• [What you need to do]: Could you output each line of the data that follows exactly?
━━━ Records to use
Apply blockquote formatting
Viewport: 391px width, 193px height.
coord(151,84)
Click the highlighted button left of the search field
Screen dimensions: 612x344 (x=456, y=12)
━━━━━━
• [Answer area]:
Apply blockquote formatting
Viewport: 391px width, 193px height.
coord(151,84)
Click the highlighted button left of the search field
Screen dimensions: 612x344 (x=456, y=12)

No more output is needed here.